** Opening TEXT PASSAGE block **

The first dataset downloaded from www.kaggle.com, consists of credit card transactions made by European cardholders occurring within two days in September 2013, where it has 492 frauds out of 284,807 transactions [54]. It consists of 31 features including the time when a transaction took place, the amount of transactions, and 28 other attributes labeled from V1 to V28 and the target label ‘Class’ which decides if a transaction is fraudulent or not by a binary value ‘1’ and ‘0’ respectively.

Dataset-2

The second dataset consists of 594,643 transactions made during 180 simulated days, among which 7200 (\(\approx\) 1.2%) are considered fraudulents. This is a synthetic dataset created for financial fraud detection by using BankSim software, which is a simulation tool specifically designed to emulate fraud data [55]. BankSim uses a multi-agent-based simulation methodology based on a sample of aggregated real transaction data that a bank in Spain offers. The original bank data is made up of thousands of transactional data records from November 2012 to April 2013. BankSim uses multiple agents of three different categories to mimic this original bank data: traders, customers, and fraudsters. These agents communicate with each other over a sequence of simulated days, resulting in a purchase transaction log closely resembling the original bank data. All attributes are presented in Table 2.

** Closing TEXT PASSAGE block **
** Opening MATERIAL SHOWN block **

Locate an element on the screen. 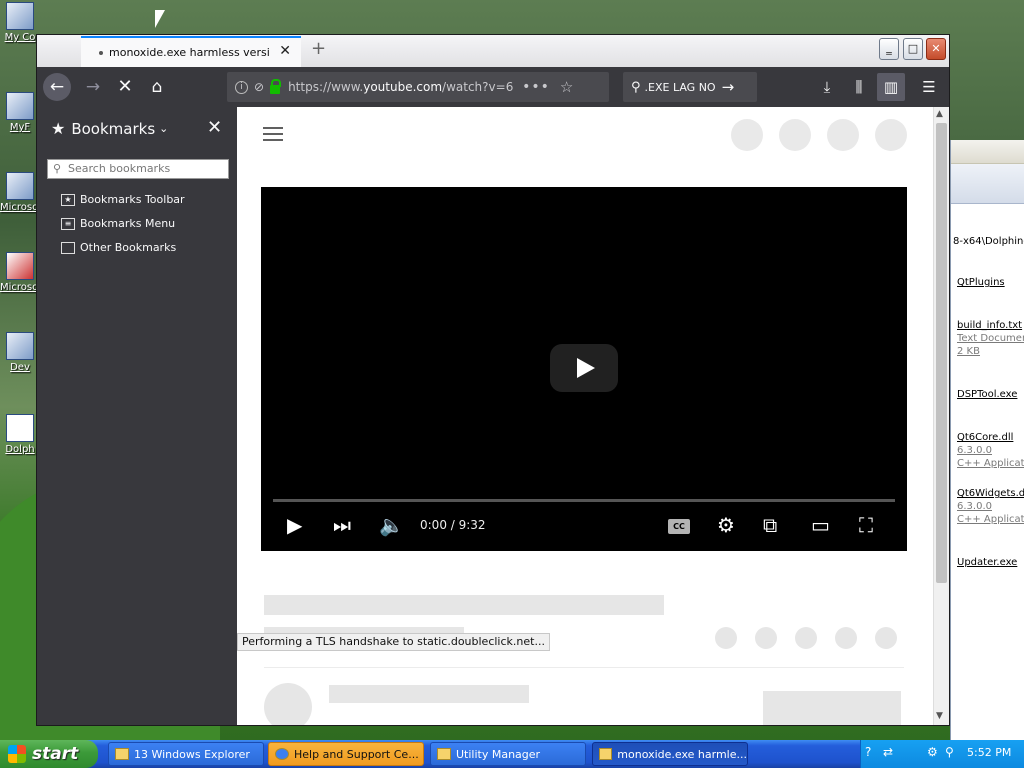 The height and width of the screenshot is (768, 1024). explorer-item: QtPlugins is located at coordinates (981, 282).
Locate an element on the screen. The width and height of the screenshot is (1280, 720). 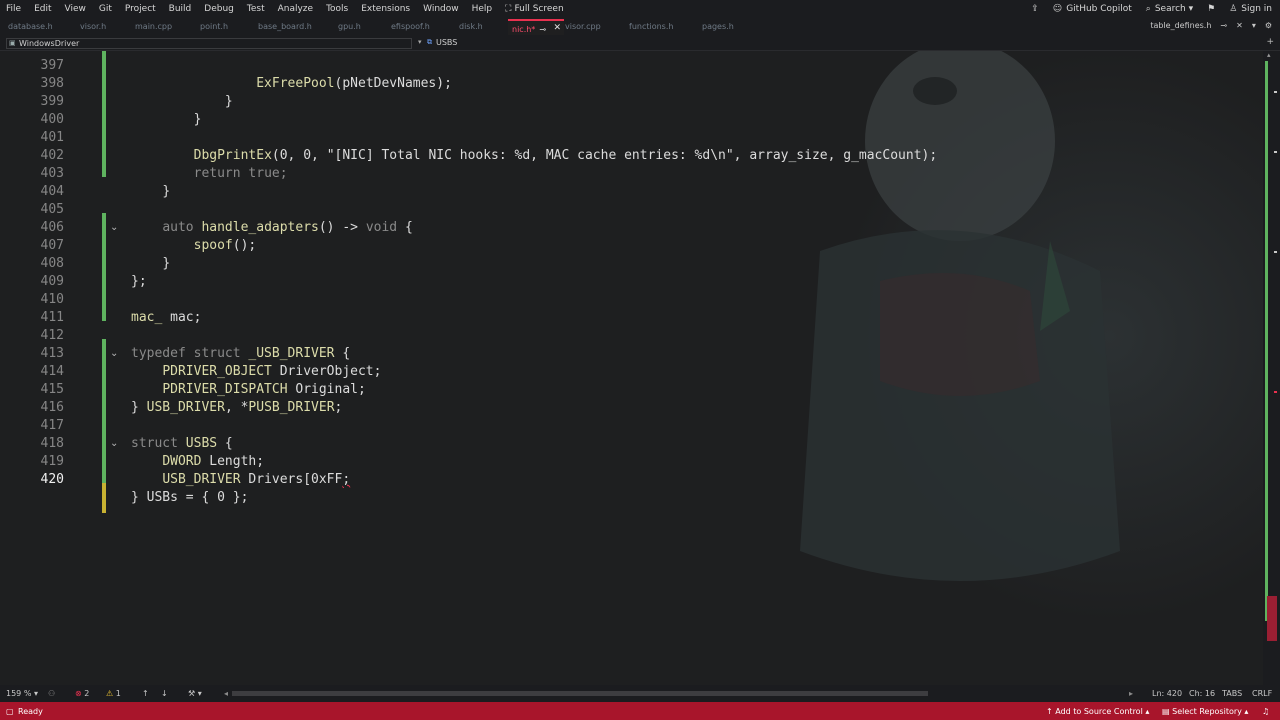
line-number-405: 405 is located at coordinates (52, 210).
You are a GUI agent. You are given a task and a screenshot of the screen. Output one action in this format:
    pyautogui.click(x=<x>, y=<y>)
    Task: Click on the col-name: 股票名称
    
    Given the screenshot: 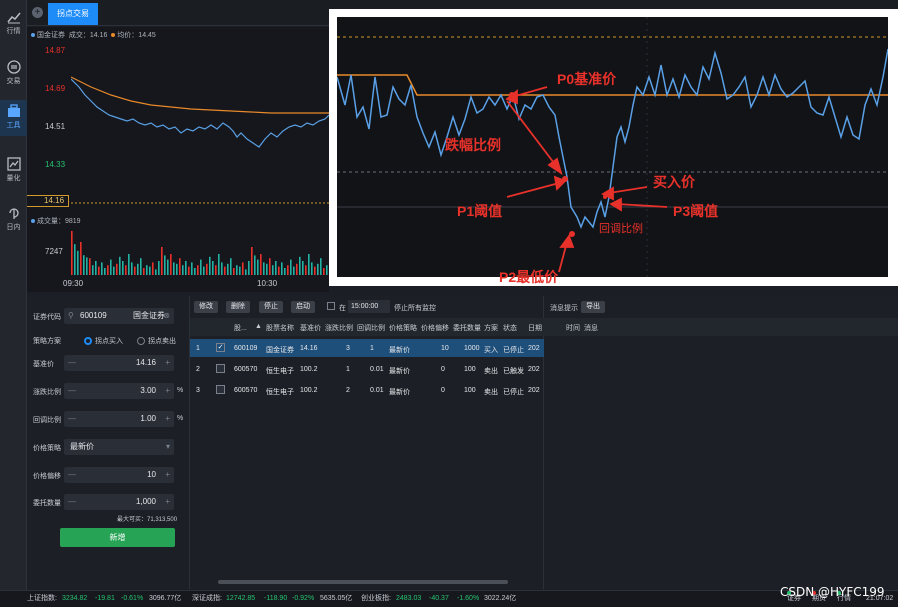 What is the action you would take?
    pyautogui.click(x=280, y=328)
    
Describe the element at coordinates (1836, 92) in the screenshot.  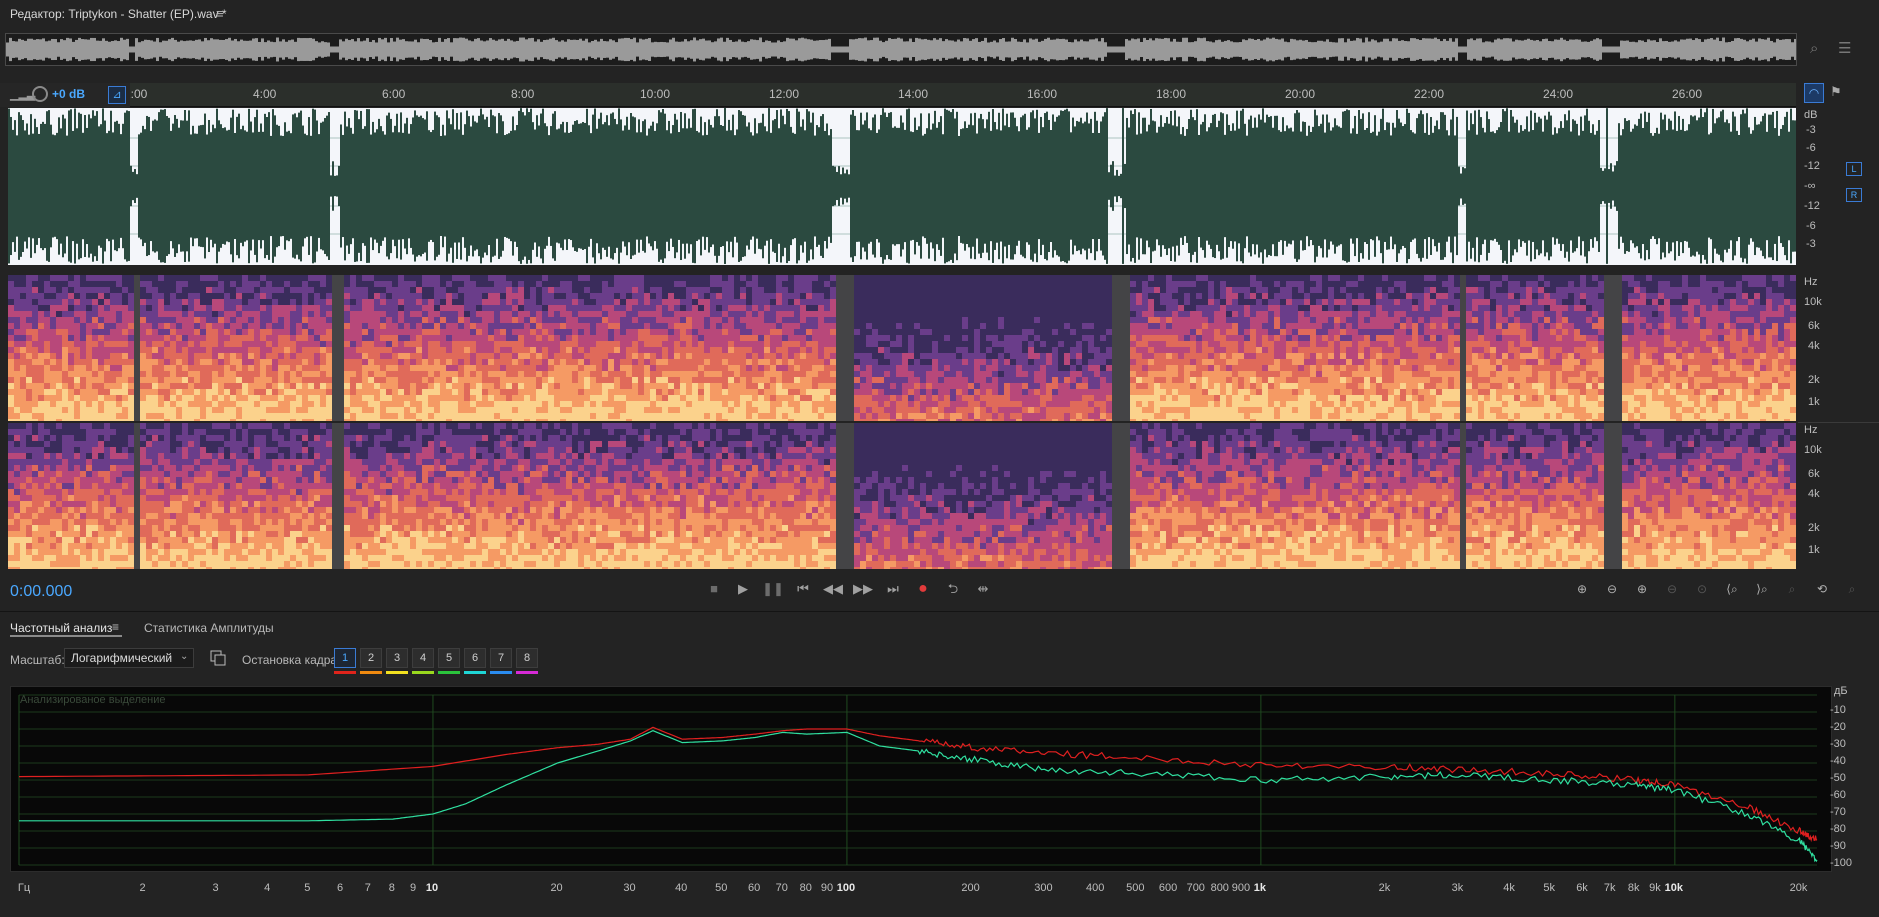
I see `marker-icon: ⚑` at that location.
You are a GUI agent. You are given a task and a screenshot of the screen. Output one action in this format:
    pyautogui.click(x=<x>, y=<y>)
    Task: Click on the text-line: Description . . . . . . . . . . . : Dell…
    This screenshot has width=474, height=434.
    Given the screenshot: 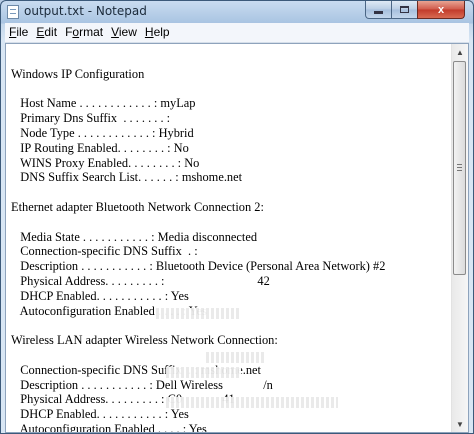 What is the action you would take?
    pyautogui.click(x=142, y=384)
    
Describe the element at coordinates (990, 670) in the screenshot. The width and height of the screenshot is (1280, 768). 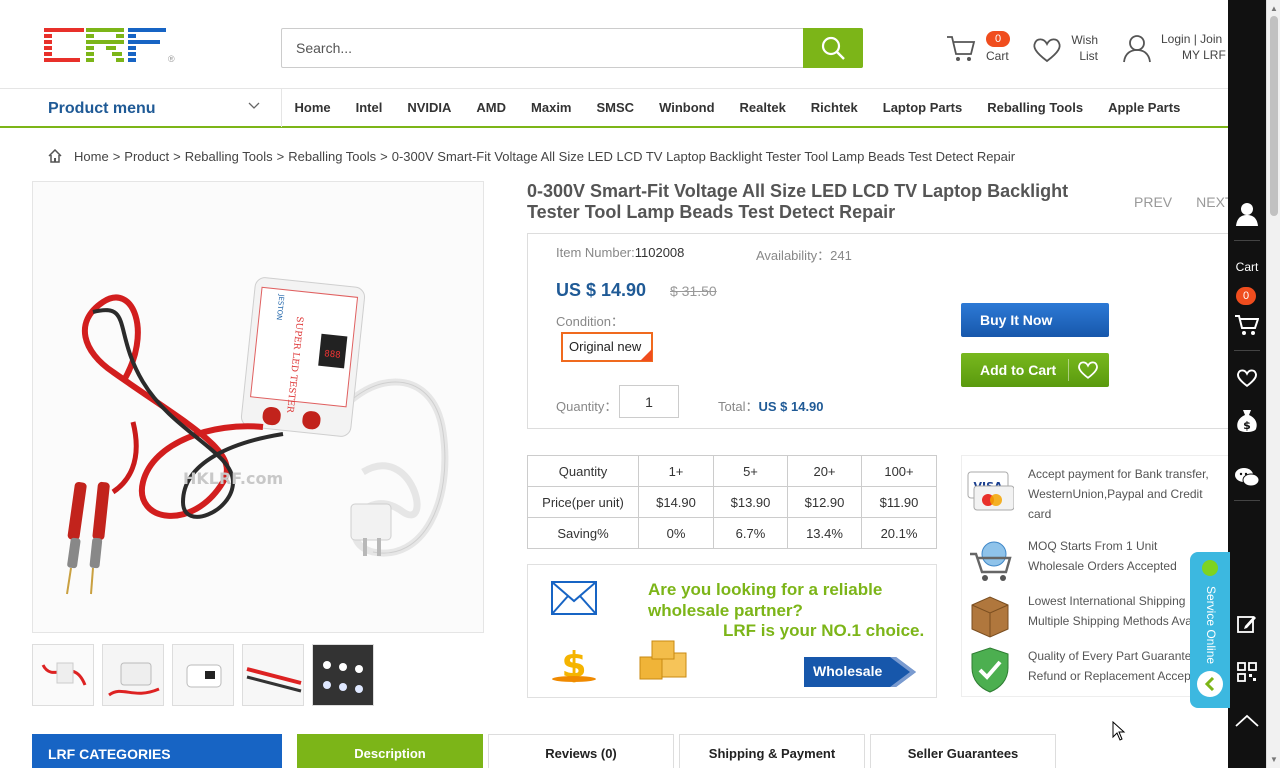
I see `shield-check-icon` at that location.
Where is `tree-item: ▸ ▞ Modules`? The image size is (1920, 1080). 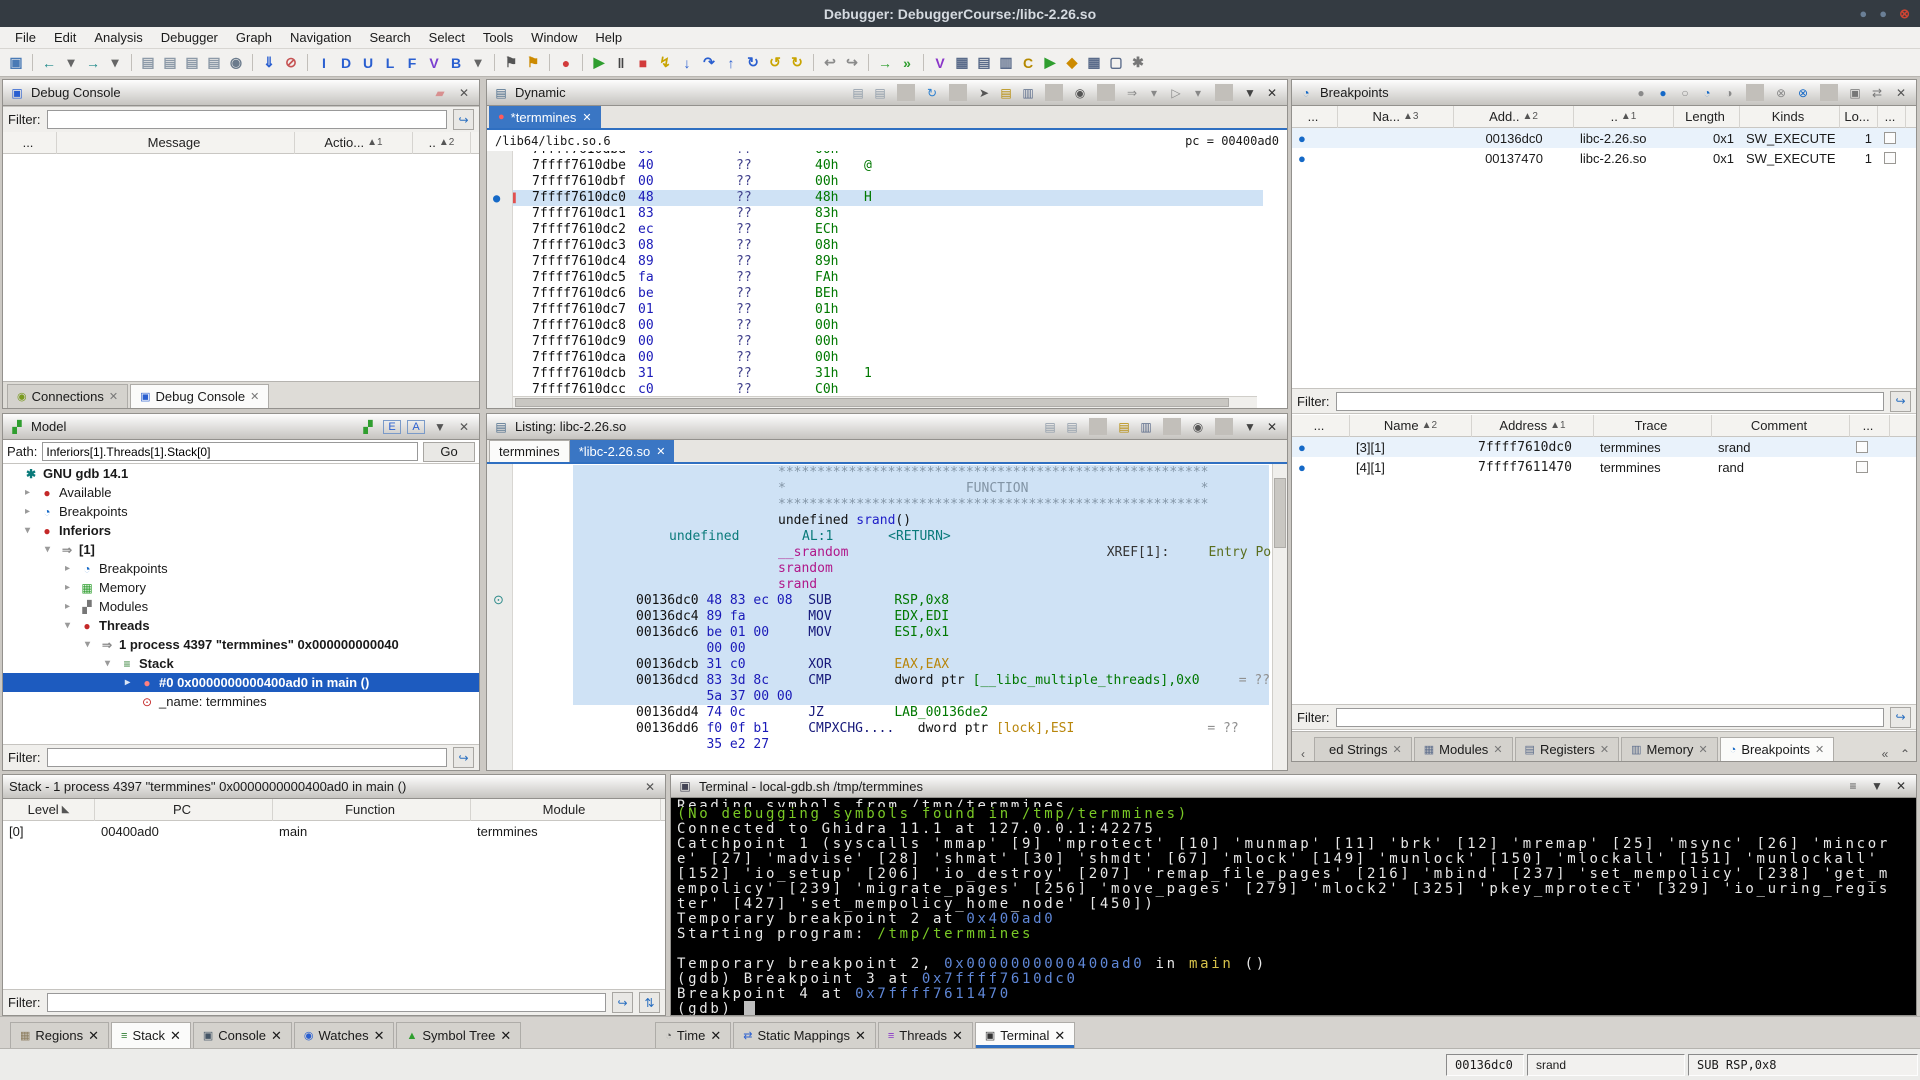
tree-item: ▸ ▞ Modules is located at coordinates (241, 606).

** Closing MATERIAL SHOWN block **

### WHAT YOU ARE ASKED TO DO
In the passage on fraud datasets, what three categories of agents does BankSim use to mimic the original bank data? The entries have no connection to the passage on fraud datasets.

### COMPLETED TASK
Traders, customers, and fraudsters.